Многие с нашей улицы после Пасхи ходили на могилки, а у нас на кладбище своих могилок еще не было, в те времена в Сталинграде все мои родные, кроме бабушки Татьяны Алексеевны, были живы. А к бабушке как дойти? Ее ведь в войну в воронке похоронили, как и других, кто погибал под бомбами.
Теперь-то я уже много знаю о том августовском дне, когда небо над Сталинградом было черно от фашистских самолетов, а город горел, как огромный костер. Рушились многоэтажки, горели родильные дома, госпитали, больницы. Горела Волга, куда хлынула нефть. Моя мама, тетя Тося и сестры Люся и Аллочка в тот день выжили, а бабушка не спаслась. Она пошла на Волгу за водой, а тут – бомбежка. Потом бабушку отыскали среди развалин: в руке ведро, в ведре – голова… Снесло осколком снаряда. Поминаем ее 23 августа.
Теперь, конечно, в семье есть родные могилы. Все наши старики лежат в разных местах: отец и матушка на новом дар-горском кладбище, тетя Маня и дядя Фолий – на старом бекетовском, а тетя Тося и тетя Па-ва – в Волжском, там за ними ухаживает сестра Люся. Земля на всех одна – сталинградская.
Самая старшая в нашей сталинградской семье – моя двоюродная сестра Людмила. Живет она в Волжском с сыном Олегом и внуками. Видимся мы нечасто, но уж если встретимся, то все разговоры наши о том, какими были родители, как жили до и после войны, ведь все мы долго-долго вели именно такой отсчет времени: до и после войны. Я записала Люсины рассказы – не обо всем, конечно, многого и она не помнит, но я рада и малым ее воспоминаниям, в них – Сталинград.
…Мы по рождению Шаталины, повествовала Люся, а после замужества бабушки – Седенко. Бабушку Татьяну выдали замуж насильно, мужа Андрея она не любила, даже не хотела иной раз по имени назвать. Бывало, ей надо пригласить его со двора в дом обедать, так она битый час могла в дверях простоять, пока он не поднимет голову, не взглянет, и тогда уже говорила:
– Исть иди!
Жили на Бык'oвых Хуторах, на Волге, только перед самой войной в Сталинград переехали. Дед наш занимался извозом и однажды по весне простудился: то ли куда-то в яму залетел, то ли легкие на морозе застудил свои чахоточные (еще с Первой мировой), но только скоро умер. Валя, мама твоя, только родилась.
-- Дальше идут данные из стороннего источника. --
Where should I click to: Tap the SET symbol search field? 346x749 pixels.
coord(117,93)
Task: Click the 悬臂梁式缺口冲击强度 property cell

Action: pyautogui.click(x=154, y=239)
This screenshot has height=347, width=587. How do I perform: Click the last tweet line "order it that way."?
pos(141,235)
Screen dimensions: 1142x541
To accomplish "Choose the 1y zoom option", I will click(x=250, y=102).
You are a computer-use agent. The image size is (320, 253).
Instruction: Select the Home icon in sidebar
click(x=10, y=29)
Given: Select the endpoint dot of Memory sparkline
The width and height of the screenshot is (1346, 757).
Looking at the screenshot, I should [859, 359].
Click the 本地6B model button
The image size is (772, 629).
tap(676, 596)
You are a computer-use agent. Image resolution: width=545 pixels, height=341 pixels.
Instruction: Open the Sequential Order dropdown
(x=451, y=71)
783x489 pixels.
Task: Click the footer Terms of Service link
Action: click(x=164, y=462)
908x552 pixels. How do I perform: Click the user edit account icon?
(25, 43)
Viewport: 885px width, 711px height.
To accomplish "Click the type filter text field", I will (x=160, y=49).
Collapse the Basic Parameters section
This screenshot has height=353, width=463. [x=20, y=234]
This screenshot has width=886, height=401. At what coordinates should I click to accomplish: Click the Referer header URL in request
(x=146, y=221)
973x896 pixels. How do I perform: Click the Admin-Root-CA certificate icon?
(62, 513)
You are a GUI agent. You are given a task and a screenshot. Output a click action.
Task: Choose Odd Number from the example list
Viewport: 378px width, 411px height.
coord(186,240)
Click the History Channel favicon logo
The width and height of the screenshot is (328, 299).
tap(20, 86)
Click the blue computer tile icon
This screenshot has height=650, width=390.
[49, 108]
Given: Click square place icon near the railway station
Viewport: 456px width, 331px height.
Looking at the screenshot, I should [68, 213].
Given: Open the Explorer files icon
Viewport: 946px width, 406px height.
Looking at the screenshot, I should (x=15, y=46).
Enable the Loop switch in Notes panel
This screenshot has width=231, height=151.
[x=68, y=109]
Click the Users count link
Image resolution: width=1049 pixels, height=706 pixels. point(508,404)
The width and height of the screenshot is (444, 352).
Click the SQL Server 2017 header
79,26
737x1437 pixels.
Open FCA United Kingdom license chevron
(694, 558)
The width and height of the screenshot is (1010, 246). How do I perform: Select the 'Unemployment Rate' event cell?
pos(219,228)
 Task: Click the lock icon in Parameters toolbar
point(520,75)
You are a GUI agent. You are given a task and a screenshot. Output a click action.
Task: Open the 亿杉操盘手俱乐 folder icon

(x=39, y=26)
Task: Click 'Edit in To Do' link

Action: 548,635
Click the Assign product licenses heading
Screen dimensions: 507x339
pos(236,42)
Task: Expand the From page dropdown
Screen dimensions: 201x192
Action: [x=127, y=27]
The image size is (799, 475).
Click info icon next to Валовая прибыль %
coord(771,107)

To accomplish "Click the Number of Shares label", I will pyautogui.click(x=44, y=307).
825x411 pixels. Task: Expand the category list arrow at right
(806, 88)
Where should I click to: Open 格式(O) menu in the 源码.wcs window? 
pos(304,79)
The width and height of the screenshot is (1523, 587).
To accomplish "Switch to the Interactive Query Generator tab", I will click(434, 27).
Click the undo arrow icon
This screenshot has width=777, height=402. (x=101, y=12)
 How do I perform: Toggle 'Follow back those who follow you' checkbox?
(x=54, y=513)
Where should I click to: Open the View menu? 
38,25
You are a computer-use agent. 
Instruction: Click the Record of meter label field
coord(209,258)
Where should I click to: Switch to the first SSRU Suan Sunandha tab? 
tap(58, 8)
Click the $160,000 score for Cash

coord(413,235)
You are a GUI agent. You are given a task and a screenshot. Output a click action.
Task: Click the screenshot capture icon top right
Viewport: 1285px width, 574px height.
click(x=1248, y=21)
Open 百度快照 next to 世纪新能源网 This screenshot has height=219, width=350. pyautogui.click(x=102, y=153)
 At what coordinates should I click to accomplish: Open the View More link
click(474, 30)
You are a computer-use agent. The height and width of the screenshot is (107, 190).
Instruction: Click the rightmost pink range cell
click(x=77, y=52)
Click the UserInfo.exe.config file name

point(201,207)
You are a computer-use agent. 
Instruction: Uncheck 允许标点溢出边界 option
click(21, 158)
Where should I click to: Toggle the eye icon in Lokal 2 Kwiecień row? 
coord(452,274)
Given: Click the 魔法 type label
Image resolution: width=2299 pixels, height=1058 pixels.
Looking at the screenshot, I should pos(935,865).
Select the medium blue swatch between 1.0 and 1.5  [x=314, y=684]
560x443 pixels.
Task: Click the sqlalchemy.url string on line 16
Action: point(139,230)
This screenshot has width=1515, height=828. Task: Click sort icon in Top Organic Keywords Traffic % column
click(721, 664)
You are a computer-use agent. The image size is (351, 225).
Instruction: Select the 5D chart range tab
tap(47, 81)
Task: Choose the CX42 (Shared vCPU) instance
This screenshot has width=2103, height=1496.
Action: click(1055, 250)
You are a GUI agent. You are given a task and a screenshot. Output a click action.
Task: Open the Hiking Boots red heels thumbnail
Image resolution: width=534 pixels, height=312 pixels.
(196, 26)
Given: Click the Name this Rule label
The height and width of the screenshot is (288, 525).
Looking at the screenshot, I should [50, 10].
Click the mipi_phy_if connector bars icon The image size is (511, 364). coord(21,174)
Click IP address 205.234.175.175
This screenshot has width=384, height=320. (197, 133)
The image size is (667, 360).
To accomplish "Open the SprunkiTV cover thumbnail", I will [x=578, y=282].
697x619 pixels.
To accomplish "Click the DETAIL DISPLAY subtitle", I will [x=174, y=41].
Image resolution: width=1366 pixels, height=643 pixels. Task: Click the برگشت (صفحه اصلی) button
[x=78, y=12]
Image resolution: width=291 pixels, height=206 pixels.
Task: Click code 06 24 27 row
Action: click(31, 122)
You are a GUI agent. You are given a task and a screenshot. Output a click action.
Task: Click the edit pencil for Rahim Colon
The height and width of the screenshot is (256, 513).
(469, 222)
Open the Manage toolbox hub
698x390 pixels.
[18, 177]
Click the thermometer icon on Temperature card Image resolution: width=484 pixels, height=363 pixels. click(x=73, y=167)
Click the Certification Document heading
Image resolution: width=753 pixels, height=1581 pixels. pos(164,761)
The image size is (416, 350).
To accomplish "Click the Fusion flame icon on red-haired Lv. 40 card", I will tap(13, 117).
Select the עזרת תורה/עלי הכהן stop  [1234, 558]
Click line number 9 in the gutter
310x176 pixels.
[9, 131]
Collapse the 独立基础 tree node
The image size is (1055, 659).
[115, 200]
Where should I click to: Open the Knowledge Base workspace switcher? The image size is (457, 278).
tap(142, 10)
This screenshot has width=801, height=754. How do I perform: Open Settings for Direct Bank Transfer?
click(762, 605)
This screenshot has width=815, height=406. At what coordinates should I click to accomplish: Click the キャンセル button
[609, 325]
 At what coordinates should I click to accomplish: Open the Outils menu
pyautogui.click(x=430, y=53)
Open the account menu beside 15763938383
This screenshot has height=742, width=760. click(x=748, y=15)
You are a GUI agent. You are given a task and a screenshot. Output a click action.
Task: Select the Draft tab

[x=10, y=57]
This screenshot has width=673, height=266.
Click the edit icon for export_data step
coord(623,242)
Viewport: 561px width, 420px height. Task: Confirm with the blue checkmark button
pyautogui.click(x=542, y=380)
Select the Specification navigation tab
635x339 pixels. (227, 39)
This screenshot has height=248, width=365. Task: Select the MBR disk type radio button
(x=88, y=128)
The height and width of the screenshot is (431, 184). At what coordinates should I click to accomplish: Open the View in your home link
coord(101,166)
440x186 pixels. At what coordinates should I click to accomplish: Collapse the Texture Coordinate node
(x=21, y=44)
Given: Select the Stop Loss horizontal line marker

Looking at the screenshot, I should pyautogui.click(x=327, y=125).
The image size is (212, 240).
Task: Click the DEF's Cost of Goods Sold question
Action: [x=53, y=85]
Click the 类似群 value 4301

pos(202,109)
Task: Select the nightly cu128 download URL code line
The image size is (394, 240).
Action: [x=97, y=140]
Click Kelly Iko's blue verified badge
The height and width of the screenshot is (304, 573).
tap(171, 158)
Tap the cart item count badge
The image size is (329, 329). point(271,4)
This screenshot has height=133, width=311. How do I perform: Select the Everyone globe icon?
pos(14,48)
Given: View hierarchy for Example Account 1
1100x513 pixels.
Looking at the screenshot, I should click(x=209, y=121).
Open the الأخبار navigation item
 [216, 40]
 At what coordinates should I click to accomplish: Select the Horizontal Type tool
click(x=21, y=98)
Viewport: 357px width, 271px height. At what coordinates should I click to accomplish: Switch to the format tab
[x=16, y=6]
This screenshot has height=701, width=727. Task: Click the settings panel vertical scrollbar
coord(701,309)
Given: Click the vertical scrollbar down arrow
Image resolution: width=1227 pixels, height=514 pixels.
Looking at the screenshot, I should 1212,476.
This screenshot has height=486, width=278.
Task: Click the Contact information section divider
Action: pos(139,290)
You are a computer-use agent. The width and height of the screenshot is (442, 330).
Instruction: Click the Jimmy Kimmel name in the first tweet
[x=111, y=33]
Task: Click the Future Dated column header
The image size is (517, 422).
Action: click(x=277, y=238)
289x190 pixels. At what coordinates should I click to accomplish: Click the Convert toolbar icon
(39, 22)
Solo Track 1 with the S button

А бабушку я помню такой, какой она была еще до войны. Выглядела, как все бабушки: худая, темная, сморщенная, она, видно, болела, потому что из-за нее мы не уехали в эвакуацию, ее нельзя было перевозить. Она ходила на базар и приносила мне пончики, которые «огурчиками» назывались, в общем, тесто длинненькое такое, запеченное в масле. Как она защищала меня от матери, когда та ругала меня, как мы ходили с ней за травами на городскую окраину – почему-то об этом вспоминаю.
Вот началась война. Не поехали в эвакуацию, остались в Сталинграде. У нас дом двухэтажный был: четыре семьи на одном этаже, четыре на втором. А потом дом разбомбили, и мы стали жить в окопе, сами его выкопали во дворе: яма, сверху накат из бревен и земли, там и скрывались с августа по октябрь 42-го. Я помню, осенью должна была идти в школу, купили мне заранее кожаный портфель, а потом, когда мы в окоп перешли, в этом портфеле хранились белые сухарики, и он висел над входом. Улицу занимали то немцы, то наши. Немцев выбьют – наши приходят, и так все время. И вот, когда в первый раз немцы заняли улицу, полезли проверить окоп: «Солдат, солдат!» – а у нас одни женщины, и первый немец, которого я увидела, схватил портфель, вот так вытряс его и забрал. А во второй раз, когда немцы заходили, один наступил мне на руку сапогом, я, наверное, запищала, так он меня по голове погладил, а матери дал какие-то таблетки, сахарин, наверное. Она не брала: «Нет, нет!». Боялась, что это отрава, а он ел сам и все на нас показывал, дескать, детям.